Saved entries:
# # # # # # #
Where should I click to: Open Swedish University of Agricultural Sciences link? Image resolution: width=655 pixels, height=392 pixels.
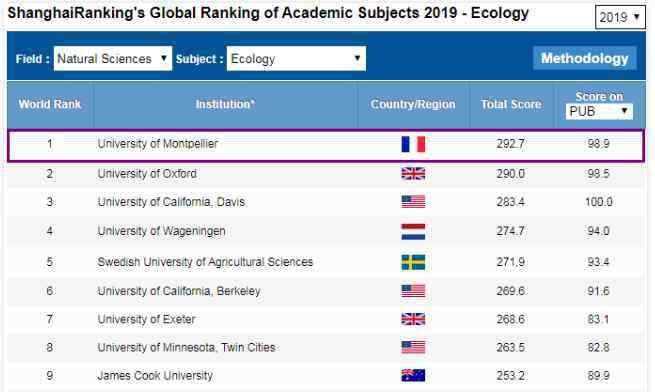click(x=205, y=262)
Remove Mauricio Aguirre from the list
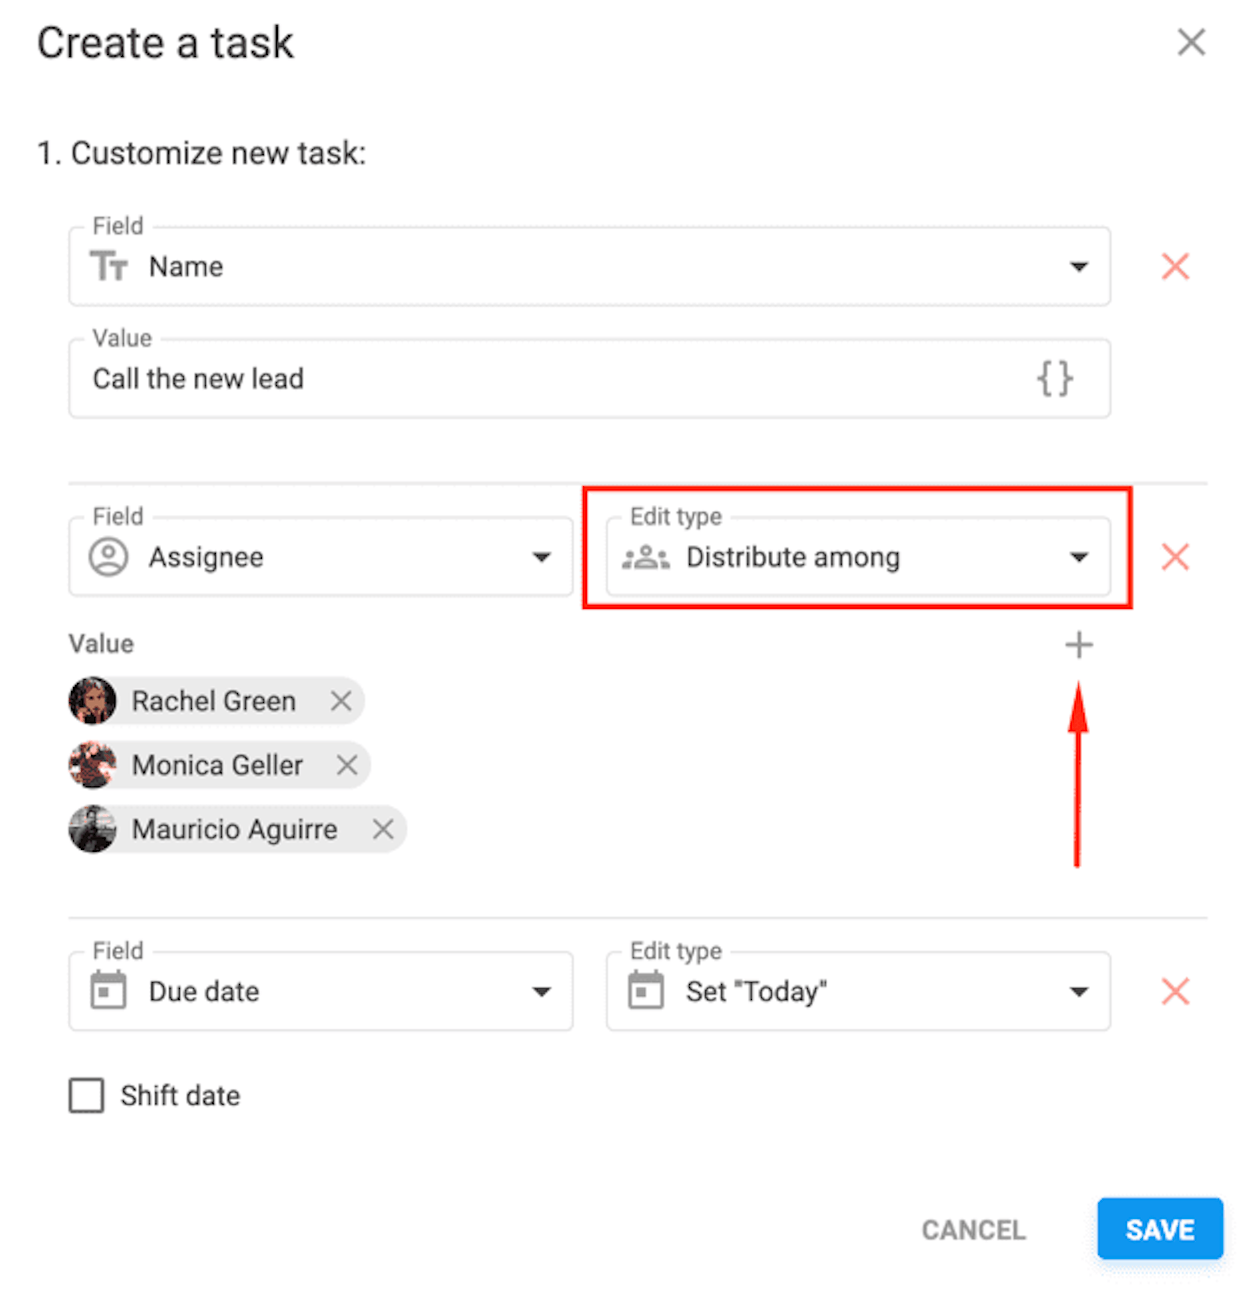 [383, 829]
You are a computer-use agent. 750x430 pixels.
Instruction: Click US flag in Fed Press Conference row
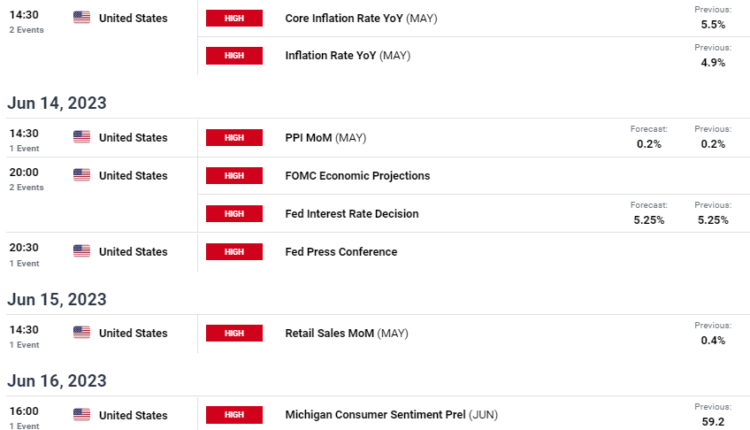pos(82,251)
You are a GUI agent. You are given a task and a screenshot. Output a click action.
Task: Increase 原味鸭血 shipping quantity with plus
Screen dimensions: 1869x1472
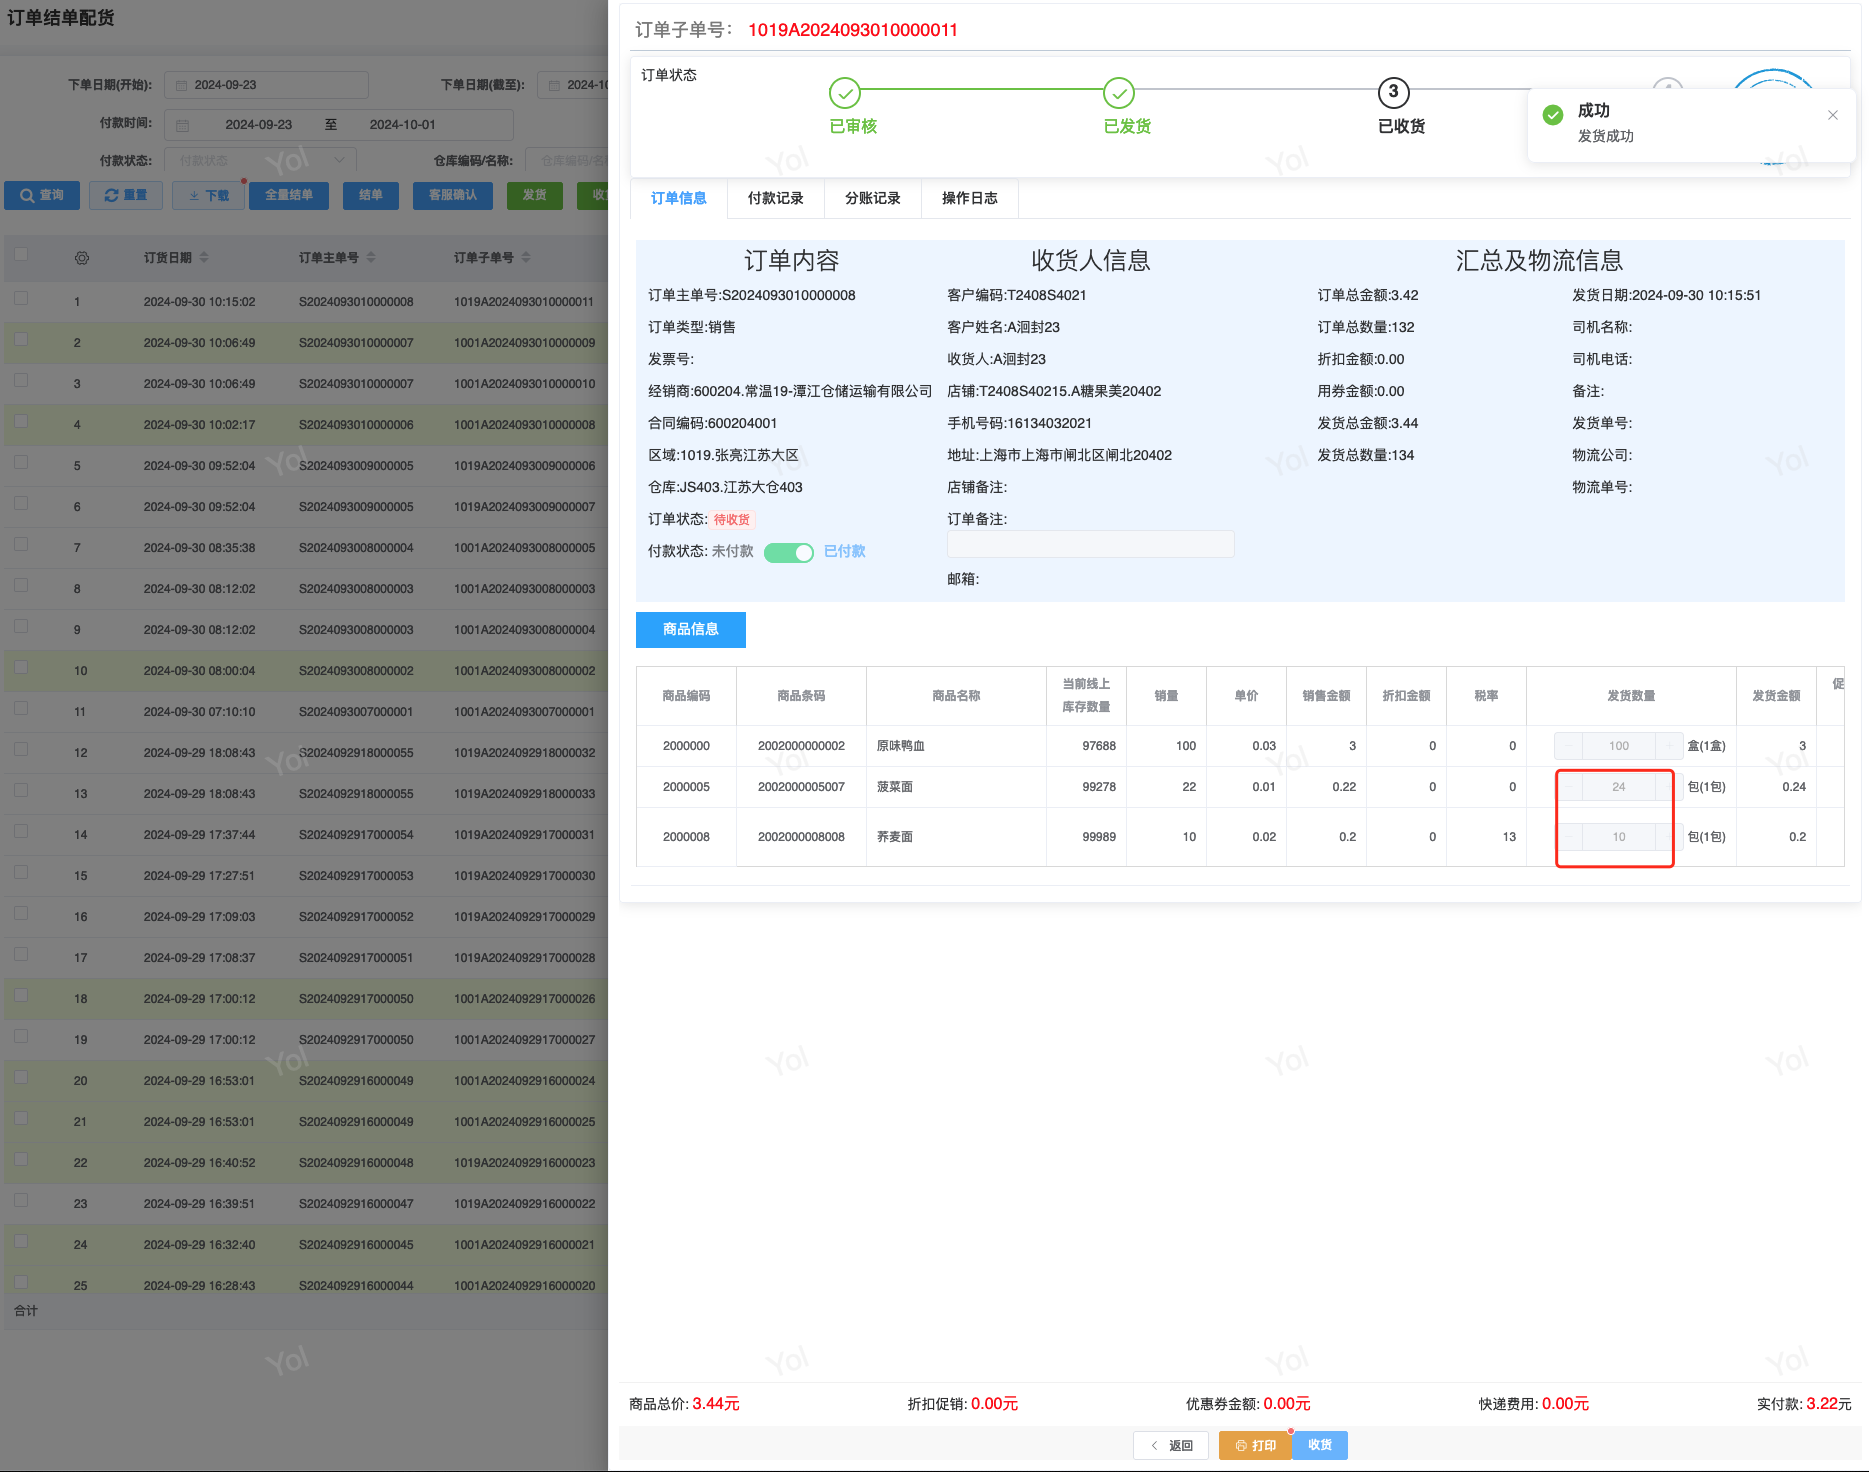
# # # # # # #
# Your task
Leave out the pictures, and retype exactly the lines from the one containing "You are a GUI" through the final line of the data.

# Answer box
You are a GUI agent. You are given a task and a screenshot. Output a click action.
Task: Increase 原味鸭血 shipping quantity with plus
Screen dimensions: 1869x1472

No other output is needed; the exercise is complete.